Como se diferenciam dos movimentos de 1968 e dos anos 1990 no Brasil?
1968 foi marcado, no Brasil, por movimentos que lutavam, em primeiro lugar, contra o regime militar vigente, em segundo pelo desejo de participar em uma sociedade que se modernizava mais ainda tinha acessos restritos, como à universidade com o problema dos ‘excedentes’ nos vestibulares. Certamente que havia no Brasil a influência de Maio de 1968 na França, e de outros países onde ocorreram mobilizações de estudantes. Os pontos comuns entre os movimentos de 2013 e 1968 são: o protagonismo de jovens, especialmente estudantes; a falta de espaço e canais para vocalizar demandas; a influência de ideias do socialismo libertário, o uso de meios de comunicação da época para articularem às ações – muros e a TV em 68, redes da mídia e celulares/IPAD etc. em 2013. Como diferença destaca-se a relação com a política. Os jovens de 68 queriam participar da política, eram contrários às políticas conservadoras e porta vozes de políticas libertárias, aderiam a grupos com ideologias políticas; os manifestantes de 2013 querem outra política, diferente dos termos e formas como tem sido praticada. Querem outra política sem enquadramentos partidários e ideológicos, mais libertários. Em 68 propunham-se alianças com operários e camponeses. Em 2013 não se coloca a questão de alianças de classe; questões da ética, da moralidade pública são prioritárias. Em síntese: em 68 os jovens queriam mudar a sociedade via mudanças políticas. Hoje, querem mudanças na política via atuação diferenciada do Estado no atendimento à sociedade. Não negam o Estado, querem um Estado mais eficiente.
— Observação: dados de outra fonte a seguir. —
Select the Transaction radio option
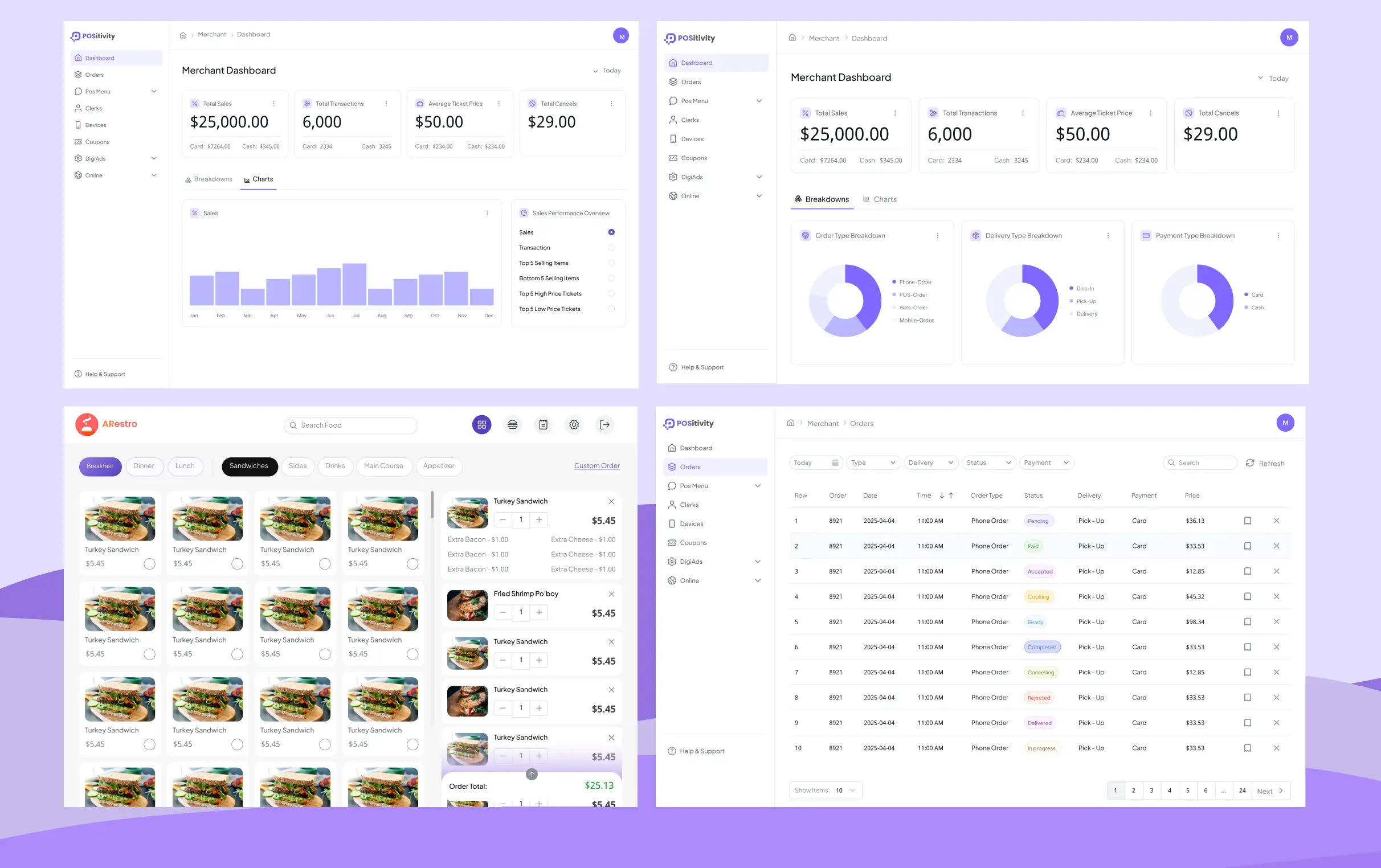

A década de 1990 também é um referencial comparativo interessante para o caso brasileiro porque o protagonismo da sociedade civil despertou, na época, para a questão da ética e dos direitos, levando ao impeachment do ex-presidente Collor de Melo. Os estudantes ‘cara-pintadas’ tiveram lugar de destaque na cena dos protestos. A conjuntura política do país passou a mudar e levou a formas institucionalizadas das reivindicações e demandas, com a construção dos conselhos e outros, previstos na Constituição de 1988. Os movimentos populares urbanos se reorganizaram para os novos tempos, de atuação na esfera pública. As ONGs cresceram e passaram a ocupar lugar de destaque na interlocução com o governo, atuando em projetos sociais com apoio de fundos públicos. Novas leis surgiram para regulamentar à relação Estado-sociedade civil. O conflito social no campo acirrou-se e o MST passou a ocupar a cena como o líder das lutas sociais. A virada do século trouxe o protagonismo de atores da sociedade civil organizada em temas dos movimentos identitários, formados a partir da onda de novos movimentos sociais que sacudiu o país ao final dos anos de 1970-1980, atuando em formas institucionalizadas, normatizadas por leis sob controle de máquinas governamentais. Os movimentos alterglobalizantes do final dos anos de 1990 e 2000, presentes nas edições do Fórum Social Mundial, introduziram novas pautas e formas de agir e se organizam de forma transnacional, com temas globais que podem ser acionadas em qualquer lugar do mundo. Nesta forma, as demandas do cotidiano perderam espaço na agenda social global. Criou-se assim condições para a nova onda de protestos, tais como o Movimento dos Indignados nas Praças, Ruas e Avenidas, que desencadearam mobilizações sem precedentes nas manifestações de Junho 2013 no Brasil.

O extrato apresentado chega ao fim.